I’d say he’d have to be even bolder to make that statement especially when the company made a net profit of $92 million during  Q1 of the previous year.   Well, that’s exactly what the CEO of ArcelorMittal (NYSE:MT) did today with the release of its first quarter results.

ArcelorMittal’s share price chart looks like a train wreck.  Frankly, it has looked like a wreck since the 2008-2009 financial crisis.  Whilst many other companies have, in some cases significantly, regained ground, the world’s largest steelmaker’s share price plunged from above the 100.00 mark to 15.00 in late October 2008, then breathed a sigh of relief that lasted until it hit 49.02 in January 2010.  From there it has slowly ground down to 13.03, recovering only slightly (3.22%) to 13.1715 when its pulse was checked at 15:39 UCT today.

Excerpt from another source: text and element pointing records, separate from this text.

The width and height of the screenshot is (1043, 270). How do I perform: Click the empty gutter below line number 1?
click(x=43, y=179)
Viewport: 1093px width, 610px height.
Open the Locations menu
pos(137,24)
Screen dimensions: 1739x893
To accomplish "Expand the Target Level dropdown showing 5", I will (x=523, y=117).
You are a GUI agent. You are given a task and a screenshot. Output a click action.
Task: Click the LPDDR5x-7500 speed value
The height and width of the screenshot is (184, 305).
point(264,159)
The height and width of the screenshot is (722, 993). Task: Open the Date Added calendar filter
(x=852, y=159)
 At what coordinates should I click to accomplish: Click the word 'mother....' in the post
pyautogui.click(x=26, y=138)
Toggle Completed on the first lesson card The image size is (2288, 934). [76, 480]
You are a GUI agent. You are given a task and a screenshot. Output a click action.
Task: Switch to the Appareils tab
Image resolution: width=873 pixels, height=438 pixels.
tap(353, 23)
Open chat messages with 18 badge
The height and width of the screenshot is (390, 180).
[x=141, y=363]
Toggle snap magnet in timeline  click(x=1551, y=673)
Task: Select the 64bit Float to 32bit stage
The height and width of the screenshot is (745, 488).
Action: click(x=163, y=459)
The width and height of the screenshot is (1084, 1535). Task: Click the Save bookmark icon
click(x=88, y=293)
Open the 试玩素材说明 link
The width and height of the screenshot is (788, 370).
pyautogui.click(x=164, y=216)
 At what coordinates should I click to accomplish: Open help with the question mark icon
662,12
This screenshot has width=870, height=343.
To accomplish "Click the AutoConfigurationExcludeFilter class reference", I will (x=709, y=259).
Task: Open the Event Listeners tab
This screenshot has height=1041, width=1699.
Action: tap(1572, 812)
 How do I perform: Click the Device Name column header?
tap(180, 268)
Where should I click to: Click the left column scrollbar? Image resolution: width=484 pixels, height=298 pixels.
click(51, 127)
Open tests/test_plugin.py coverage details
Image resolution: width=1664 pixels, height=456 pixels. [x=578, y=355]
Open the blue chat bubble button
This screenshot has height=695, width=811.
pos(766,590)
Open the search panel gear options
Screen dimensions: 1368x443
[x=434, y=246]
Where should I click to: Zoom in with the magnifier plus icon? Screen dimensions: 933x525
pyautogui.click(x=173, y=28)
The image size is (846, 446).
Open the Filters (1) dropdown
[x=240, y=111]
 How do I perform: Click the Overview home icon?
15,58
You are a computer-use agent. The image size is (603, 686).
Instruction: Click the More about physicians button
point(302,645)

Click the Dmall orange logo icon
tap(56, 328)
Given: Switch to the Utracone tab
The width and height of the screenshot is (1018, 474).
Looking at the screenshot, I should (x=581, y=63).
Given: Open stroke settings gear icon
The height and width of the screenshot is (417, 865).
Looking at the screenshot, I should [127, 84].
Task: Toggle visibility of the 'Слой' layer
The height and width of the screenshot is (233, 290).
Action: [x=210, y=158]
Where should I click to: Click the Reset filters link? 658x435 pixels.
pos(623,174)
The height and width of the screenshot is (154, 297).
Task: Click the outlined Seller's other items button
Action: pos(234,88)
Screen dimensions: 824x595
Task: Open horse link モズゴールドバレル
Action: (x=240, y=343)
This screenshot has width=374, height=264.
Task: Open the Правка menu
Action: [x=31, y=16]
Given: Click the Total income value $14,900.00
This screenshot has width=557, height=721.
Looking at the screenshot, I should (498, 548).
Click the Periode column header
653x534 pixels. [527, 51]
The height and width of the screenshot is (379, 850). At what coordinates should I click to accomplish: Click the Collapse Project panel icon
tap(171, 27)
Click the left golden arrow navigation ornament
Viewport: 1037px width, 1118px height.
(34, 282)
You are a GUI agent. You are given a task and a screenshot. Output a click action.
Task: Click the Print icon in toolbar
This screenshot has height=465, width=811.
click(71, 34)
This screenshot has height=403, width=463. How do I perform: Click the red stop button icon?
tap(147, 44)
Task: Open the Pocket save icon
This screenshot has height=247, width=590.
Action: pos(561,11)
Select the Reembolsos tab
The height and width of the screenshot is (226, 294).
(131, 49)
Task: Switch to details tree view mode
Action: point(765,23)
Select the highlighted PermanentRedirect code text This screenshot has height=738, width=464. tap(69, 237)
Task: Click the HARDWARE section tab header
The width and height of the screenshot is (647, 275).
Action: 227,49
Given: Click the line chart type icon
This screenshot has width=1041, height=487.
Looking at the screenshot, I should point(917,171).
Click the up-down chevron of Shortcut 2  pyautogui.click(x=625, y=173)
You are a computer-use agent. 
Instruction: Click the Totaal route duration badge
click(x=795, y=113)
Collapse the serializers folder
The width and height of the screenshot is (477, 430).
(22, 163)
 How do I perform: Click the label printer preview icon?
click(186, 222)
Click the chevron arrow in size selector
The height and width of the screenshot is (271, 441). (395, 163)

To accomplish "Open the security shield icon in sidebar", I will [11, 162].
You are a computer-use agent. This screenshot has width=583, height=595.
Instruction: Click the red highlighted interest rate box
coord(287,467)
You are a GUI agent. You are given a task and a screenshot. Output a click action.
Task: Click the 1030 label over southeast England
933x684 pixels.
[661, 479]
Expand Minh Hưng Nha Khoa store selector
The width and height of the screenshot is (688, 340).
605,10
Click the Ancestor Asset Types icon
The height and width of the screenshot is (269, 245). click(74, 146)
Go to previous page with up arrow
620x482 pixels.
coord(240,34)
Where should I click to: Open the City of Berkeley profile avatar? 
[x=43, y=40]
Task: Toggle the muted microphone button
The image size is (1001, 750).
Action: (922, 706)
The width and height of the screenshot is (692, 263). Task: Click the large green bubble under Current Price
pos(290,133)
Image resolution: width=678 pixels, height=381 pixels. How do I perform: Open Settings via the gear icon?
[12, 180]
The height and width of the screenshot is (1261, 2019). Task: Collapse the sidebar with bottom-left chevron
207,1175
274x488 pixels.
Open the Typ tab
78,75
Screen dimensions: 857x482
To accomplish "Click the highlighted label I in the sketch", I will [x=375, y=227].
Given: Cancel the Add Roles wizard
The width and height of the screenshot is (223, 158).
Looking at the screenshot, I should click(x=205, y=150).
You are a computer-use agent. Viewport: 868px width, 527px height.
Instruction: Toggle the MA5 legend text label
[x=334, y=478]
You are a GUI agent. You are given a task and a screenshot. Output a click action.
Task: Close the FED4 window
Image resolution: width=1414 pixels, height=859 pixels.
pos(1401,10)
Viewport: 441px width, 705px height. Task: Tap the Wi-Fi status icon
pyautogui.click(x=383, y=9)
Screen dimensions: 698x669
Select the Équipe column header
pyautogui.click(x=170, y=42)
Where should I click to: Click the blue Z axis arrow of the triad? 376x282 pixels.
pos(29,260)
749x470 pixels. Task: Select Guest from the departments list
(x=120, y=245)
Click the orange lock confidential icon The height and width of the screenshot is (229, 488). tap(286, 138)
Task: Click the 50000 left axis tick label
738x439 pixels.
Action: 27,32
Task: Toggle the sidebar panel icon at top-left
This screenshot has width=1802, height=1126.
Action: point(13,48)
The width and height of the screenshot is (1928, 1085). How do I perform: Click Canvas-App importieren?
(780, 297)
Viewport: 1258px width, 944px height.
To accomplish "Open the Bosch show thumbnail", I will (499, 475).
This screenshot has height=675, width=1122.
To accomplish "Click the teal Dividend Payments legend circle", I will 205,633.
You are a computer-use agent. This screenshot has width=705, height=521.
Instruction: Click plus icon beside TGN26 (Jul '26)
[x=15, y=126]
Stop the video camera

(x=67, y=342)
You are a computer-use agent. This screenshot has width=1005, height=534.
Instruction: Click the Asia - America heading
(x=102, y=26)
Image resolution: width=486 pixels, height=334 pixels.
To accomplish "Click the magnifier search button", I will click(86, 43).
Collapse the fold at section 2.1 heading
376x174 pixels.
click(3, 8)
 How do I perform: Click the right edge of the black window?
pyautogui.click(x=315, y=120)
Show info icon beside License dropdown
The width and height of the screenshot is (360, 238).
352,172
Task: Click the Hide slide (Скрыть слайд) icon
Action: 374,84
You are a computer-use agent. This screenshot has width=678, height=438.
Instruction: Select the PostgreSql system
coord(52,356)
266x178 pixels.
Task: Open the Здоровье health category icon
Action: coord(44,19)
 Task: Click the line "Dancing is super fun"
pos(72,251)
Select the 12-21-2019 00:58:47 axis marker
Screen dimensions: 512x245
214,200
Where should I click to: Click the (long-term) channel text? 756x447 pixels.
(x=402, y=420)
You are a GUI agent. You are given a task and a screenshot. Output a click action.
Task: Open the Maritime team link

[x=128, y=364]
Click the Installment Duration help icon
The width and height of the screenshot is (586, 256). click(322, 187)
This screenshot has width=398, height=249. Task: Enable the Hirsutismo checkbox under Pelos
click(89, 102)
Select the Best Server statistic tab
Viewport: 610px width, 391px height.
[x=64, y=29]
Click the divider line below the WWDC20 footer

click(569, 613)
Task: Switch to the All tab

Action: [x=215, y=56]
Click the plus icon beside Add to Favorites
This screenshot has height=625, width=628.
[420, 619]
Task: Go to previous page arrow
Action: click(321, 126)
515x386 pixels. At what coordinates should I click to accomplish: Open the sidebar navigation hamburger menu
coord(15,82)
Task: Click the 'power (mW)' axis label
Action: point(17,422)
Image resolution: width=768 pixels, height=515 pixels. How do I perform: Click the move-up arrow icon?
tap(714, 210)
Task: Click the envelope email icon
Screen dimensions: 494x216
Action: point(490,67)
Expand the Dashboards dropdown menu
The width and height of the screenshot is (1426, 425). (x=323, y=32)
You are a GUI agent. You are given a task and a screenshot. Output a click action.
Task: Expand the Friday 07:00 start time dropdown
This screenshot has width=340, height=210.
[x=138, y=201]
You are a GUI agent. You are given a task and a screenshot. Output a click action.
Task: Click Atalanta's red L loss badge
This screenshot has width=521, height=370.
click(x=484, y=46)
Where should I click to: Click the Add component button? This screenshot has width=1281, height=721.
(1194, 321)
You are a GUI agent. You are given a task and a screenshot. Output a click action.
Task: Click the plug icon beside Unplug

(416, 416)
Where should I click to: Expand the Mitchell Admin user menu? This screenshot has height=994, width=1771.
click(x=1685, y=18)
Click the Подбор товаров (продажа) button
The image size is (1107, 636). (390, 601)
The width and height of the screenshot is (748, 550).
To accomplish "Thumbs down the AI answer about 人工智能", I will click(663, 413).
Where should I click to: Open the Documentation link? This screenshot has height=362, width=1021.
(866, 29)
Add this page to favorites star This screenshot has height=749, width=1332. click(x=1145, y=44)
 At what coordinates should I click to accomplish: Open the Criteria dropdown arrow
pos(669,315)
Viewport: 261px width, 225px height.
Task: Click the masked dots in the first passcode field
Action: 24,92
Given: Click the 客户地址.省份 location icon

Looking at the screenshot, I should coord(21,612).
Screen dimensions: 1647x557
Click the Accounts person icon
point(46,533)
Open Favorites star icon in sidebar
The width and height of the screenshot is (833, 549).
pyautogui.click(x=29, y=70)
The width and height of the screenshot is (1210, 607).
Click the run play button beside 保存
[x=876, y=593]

The bold statement by CEO Lakshi Mittal was based on operational actions and underlying performance.  Essentially, he was able to put a positive spin on an ugly report in which the company’s EBITDA dropped by 26% to $1.57 billion.  It’s hard to cull any good news out of that, unless the general consensus was that it would fall to $1.32 billion – which is exactly what happened.

Waning sales and massive debt put MT behind the eight-ball when the financial crisis hit.  The debt was acquired prior to the crisis when the company moved heavily into mergers and acquisitions.  Unfortunately global demand for steel came to a near stand-still and the best laid plans of ArceloMittal went astray through no real fault of their own.

Now the board has to keep the company afloat by focusing primarily on reducing debt, which is within their ability to do.  They were able to reduce their debt from $21.8 billion at the end of the year, to $18.0 billion at the end of Q1.  At least that’s heading in the right direction.

The steel market is going to continue to struggle for the foreseeable future, but with MT’s idling of some of its plants and selling off billions of dollars of assets, as long as it continues to take the measures to stay operational and reduce debt, it would be fair to assume that, although they suffered more than most from the financial crisis and although their road to recovery is long than most, it will, nonetheless, regain investor confidence.

And, all the while, the company must be ready to respond to a potential unexpected demand for its products in order to retain its position as the as the world’s leading steel producer.